A Senate committee hearing has moved states a step closer to having more autonomy to determine education standards with an update to a law that oversees $1 billion in federal spending to career and technical education (CTE).
The Heath, Education, Labor and Pensions (HELP) Committee on Tuesday unanimously approved the Strengthening Career and Technical Education for the 21st Century Act, which says the Department of Education no longer has to approve state goals for CTE.
The updated law would require states to meet the department’s intended goals in two years to prevent losing federal funding. States need to make meaningful progress toward goals set to avoid Secretary of Education Betsy Devos from intervening. If a state fails to meet 90 percent of its performance goals for two consecutive years, federal funding could stop, according to insidehighered.com.
Under the revised law, states would need to track performances of students by creating sub-groups such as race, gender and economic background. Also, states need to make its goals around “core indicators.” These indicators include high school graduation rates and post-secondary education enrollment.
States that use these federal funds need to design “career development activities” for students. Also, career advisors and academic counselors need to be available for students to provide career advice on CTE.
Washington Sen. Patty Murray said this updated act would provide students and workers training they need to get better jobs with higher wages during the hearing.

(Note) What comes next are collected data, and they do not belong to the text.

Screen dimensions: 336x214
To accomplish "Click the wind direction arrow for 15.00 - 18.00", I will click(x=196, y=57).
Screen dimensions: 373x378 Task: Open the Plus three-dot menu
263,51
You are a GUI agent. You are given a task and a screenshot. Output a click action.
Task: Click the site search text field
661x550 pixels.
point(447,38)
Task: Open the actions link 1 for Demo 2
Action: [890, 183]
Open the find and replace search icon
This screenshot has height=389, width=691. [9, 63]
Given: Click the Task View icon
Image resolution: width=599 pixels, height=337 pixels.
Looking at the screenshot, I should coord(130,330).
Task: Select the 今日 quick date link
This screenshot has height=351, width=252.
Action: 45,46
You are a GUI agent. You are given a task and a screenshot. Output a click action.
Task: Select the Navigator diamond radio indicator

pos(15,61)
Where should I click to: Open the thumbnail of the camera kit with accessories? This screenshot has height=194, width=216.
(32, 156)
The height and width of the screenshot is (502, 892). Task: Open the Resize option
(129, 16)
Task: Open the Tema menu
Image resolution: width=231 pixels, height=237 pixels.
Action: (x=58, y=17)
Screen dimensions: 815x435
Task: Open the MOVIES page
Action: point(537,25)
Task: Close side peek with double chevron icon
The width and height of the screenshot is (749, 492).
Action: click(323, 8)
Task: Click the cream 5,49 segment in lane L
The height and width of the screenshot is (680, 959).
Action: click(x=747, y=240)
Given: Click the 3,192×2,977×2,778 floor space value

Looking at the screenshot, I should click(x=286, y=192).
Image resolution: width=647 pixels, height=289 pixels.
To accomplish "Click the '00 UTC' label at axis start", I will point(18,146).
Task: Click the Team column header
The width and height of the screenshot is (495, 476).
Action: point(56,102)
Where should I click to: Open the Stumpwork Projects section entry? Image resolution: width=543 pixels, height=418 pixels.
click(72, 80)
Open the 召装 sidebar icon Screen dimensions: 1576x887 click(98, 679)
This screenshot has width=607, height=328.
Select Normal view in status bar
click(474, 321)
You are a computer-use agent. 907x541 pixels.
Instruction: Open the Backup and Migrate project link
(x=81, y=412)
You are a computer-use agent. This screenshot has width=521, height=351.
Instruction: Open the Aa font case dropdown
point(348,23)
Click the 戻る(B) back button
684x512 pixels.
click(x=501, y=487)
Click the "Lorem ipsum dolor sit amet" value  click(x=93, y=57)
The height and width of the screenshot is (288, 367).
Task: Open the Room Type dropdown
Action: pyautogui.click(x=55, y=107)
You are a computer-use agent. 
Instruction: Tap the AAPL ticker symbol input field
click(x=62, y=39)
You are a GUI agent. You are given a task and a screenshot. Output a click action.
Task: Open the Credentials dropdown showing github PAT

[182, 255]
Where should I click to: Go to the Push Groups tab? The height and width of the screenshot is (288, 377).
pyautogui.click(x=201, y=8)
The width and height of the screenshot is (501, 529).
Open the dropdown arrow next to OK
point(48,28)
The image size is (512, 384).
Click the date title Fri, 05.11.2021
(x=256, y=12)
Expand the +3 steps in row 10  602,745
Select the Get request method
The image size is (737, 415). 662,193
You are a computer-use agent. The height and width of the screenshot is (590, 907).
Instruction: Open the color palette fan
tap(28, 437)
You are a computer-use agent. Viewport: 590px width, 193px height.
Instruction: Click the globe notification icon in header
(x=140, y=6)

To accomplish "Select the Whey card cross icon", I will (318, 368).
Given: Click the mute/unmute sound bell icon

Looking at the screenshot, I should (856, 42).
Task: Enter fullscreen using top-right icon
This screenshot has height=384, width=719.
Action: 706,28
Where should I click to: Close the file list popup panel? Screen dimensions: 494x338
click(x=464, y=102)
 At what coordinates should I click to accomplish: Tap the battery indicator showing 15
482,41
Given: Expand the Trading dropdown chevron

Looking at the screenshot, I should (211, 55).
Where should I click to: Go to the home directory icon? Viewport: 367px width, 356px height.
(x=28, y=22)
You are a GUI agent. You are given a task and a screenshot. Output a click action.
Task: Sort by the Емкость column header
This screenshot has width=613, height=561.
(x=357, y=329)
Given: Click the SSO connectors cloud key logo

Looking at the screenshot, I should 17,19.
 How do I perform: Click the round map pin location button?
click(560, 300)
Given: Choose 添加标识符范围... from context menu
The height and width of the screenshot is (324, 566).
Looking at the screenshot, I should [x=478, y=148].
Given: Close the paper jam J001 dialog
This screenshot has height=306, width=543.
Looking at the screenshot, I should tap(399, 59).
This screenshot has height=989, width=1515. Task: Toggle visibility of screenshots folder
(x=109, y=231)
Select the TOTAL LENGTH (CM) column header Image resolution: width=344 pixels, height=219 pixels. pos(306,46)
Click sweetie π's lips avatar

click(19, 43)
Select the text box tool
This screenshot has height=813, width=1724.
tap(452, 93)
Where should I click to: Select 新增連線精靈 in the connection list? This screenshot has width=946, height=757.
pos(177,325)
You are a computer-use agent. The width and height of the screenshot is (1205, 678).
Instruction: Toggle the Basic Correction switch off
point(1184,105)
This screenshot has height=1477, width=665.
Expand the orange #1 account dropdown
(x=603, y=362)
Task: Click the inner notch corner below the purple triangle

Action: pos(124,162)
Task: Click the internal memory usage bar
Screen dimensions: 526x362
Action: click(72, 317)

The updated 2006 Carl D. Perkins Career and Technical Education Act will provide “individuals with rigorous academic content needed to prepare for further education and careers in current or emerging professions,” according to the bill.
Lobbying efforts by Devos and White House advisor Ivanka Trump help gain bipartisan support after months of stalling. The House of Representatives passed a version of the revised bill in 2017, but it did not pass the Senate because 59 senators voted no. Senators sent a letter HELP Committee saying the bill should focus on aligning CTE programs to local needs. Also, the letter wanted the committee to increase student involvement in work-based learning atmospheres.
The U.S. Chamber of Commerce sent a letter to the US Senate that said this bill “would help ensure that America’s students acquire the necessary skills to succeed in today’s high-skilled workforce.”
Groups like Association for Career Technical Education and Advance CTE, which advocate for high-quality technical education, support the bill in a statement saying it is important for “all students have access to high-quality CTE.”
School Superintendents Association, an organization that represents 13,000 public superintendents in America, urged the HELP Committee to postpone the vote. The association wants to continue “to work with stakeholders who implement Perkins CTE programs to ensure widespread support of the bill from the K-12 education community.”